Every line containing the string "left" is to be copied from the records.

··· Task data ···

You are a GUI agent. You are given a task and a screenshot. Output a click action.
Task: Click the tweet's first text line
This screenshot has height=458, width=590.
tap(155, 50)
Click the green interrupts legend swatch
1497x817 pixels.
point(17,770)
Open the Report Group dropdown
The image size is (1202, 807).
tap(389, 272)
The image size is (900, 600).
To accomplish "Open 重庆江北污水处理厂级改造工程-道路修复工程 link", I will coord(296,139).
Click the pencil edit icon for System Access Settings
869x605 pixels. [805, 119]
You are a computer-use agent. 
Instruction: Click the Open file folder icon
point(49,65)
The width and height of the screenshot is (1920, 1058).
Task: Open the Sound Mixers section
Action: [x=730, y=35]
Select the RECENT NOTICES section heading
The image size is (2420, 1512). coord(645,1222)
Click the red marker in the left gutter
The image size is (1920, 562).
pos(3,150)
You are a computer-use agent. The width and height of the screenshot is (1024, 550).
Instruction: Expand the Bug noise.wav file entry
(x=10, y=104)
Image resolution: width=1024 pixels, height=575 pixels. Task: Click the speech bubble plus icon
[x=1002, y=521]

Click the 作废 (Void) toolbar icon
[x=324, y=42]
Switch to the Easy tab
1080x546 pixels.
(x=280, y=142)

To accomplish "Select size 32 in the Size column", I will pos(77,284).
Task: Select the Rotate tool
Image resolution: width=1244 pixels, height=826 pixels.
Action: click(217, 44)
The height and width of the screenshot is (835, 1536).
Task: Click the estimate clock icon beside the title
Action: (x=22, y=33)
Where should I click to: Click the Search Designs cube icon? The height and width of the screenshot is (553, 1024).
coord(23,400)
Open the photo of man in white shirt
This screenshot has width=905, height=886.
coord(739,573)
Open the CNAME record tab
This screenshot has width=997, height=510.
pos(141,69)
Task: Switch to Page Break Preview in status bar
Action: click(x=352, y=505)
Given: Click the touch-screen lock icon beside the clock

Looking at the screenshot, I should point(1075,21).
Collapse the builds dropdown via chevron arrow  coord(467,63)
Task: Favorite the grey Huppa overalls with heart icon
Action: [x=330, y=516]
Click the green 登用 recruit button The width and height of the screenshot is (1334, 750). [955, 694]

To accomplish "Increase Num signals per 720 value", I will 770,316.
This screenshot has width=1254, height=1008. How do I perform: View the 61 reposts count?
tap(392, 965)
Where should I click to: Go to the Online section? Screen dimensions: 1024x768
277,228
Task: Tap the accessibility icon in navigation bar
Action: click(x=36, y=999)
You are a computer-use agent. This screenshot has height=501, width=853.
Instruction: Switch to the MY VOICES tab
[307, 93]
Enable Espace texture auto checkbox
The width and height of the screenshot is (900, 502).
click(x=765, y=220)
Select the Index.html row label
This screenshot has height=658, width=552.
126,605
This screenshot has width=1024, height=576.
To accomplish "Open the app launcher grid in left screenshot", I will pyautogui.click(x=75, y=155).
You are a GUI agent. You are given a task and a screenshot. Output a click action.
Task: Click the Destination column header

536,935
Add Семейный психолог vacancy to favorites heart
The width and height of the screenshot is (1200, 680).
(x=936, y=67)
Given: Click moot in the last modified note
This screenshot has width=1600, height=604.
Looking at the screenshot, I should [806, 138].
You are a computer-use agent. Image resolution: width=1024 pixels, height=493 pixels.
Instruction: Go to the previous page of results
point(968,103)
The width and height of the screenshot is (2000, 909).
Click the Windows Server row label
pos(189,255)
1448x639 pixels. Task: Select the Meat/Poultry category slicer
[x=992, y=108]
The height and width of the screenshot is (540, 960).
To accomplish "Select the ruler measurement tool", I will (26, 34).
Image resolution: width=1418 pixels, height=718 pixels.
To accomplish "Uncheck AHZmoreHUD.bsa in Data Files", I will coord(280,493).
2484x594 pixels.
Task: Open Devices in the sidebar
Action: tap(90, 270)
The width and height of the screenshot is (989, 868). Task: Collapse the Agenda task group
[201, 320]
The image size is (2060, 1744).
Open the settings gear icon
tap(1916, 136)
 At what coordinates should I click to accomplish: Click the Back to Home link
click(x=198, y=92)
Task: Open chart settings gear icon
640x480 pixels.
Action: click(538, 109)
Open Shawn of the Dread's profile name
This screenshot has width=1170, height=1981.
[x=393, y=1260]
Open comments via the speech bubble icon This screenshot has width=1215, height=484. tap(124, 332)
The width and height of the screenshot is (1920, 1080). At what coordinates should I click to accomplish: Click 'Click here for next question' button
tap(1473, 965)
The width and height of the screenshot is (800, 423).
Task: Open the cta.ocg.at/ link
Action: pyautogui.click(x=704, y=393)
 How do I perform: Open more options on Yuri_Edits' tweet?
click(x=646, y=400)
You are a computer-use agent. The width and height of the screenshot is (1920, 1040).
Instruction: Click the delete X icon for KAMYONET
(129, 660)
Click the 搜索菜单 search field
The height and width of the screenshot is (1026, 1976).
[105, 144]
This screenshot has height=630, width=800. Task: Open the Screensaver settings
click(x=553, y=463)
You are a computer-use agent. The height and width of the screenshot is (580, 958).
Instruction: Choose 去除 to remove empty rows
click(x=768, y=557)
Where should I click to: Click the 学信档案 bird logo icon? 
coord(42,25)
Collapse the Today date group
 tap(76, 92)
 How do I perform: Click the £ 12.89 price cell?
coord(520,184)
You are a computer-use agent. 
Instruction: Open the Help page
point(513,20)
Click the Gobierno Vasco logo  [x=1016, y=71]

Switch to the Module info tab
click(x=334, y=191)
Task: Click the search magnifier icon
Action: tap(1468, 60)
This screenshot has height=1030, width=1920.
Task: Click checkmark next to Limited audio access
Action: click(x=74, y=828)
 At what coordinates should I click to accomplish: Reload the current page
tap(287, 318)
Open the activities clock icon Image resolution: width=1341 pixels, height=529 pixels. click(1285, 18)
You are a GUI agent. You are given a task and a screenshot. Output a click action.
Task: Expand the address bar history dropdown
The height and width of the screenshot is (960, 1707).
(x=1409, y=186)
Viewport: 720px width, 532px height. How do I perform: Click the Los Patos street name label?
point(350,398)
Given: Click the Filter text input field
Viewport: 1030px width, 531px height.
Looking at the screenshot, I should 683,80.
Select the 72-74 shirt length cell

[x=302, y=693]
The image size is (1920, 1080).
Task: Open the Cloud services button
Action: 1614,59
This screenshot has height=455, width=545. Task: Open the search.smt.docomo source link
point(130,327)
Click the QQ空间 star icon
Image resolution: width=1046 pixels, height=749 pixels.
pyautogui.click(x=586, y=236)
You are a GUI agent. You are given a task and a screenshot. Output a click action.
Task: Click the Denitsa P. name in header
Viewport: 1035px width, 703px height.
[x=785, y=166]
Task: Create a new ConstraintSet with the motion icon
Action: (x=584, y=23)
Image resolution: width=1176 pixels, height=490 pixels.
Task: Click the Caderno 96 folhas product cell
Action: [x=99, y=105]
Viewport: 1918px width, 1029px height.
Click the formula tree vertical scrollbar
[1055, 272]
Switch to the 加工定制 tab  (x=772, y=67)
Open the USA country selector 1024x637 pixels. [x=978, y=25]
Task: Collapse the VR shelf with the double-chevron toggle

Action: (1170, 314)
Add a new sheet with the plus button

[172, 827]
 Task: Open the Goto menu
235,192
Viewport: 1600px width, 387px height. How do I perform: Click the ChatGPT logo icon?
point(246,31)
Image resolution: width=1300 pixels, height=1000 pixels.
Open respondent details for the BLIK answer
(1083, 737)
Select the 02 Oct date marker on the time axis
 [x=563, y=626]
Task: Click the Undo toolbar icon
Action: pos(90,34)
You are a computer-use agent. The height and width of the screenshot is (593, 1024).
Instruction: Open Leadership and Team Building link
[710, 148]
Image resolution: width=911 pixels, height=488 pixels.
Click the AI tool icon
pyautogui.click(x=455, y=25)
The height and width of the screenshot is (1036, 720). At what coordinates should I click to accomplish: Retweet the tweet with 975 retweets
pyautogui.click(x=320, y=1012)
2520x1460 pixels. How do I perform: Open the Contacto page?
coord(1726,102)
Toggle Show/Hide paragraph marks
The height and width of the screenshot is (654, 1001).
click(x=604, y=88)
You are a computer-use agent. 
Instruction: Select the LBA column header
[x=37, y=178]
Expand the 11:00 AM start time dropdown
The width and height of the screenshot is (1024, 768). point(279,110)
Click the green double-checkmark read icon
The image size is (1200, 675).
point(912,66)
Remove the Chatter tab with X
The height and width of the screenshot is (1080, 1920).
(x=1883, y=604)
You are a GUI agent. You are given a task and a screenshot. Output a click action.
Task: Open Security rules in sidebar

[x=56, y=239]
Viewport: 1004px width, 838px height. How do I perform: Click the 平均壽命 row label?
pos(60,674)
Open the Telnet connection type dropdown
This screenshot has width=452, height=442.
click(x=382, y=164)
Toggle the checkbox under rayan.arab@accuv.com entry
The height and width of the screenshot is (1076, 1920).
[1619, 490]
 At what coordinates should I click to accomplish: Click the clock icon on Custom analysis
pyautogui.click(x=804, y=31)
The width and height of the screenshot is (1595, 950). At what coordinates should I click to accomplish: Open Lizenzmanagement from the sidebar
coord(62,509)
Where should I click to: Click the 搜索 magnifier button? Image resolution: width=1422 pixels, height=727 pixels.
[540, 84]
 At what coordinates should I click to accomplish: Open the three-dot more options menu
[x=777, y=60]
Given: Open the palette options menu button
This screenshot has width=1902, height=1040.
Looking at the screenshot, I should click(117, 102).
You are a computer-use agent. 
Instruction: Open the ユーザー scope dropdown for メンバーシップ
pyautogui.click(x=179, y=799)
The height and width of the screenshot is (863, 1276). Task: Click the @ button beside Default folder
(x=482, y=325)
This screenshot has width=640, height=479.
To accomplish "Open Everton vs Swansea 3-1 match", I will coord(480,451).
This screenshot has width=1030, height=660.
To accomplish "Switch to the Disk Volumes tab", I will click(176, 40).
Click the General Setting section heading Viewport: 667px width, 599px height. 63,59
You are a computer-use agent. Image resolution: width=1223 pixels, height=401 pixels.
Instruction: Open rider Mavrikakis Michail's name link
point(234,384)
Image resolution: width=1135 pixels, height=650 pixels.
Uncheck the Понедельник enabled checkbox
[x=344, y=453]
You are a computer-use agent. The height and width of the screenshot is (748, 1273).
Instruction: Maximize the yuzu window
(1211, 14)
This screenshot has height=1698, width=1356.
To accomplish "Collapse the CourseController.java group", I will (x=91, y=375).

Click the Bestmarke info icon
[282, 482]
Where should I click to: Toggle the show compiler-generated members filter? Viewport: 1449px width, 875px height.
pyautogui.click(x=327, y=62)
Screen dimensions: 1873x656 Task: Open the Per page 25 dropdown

···

### [Result of this task]
Click the red marker in the left gutter
To accomplish "Open the app launcher grid in left screenshot", I will pyautogui.click(x=75, y=155).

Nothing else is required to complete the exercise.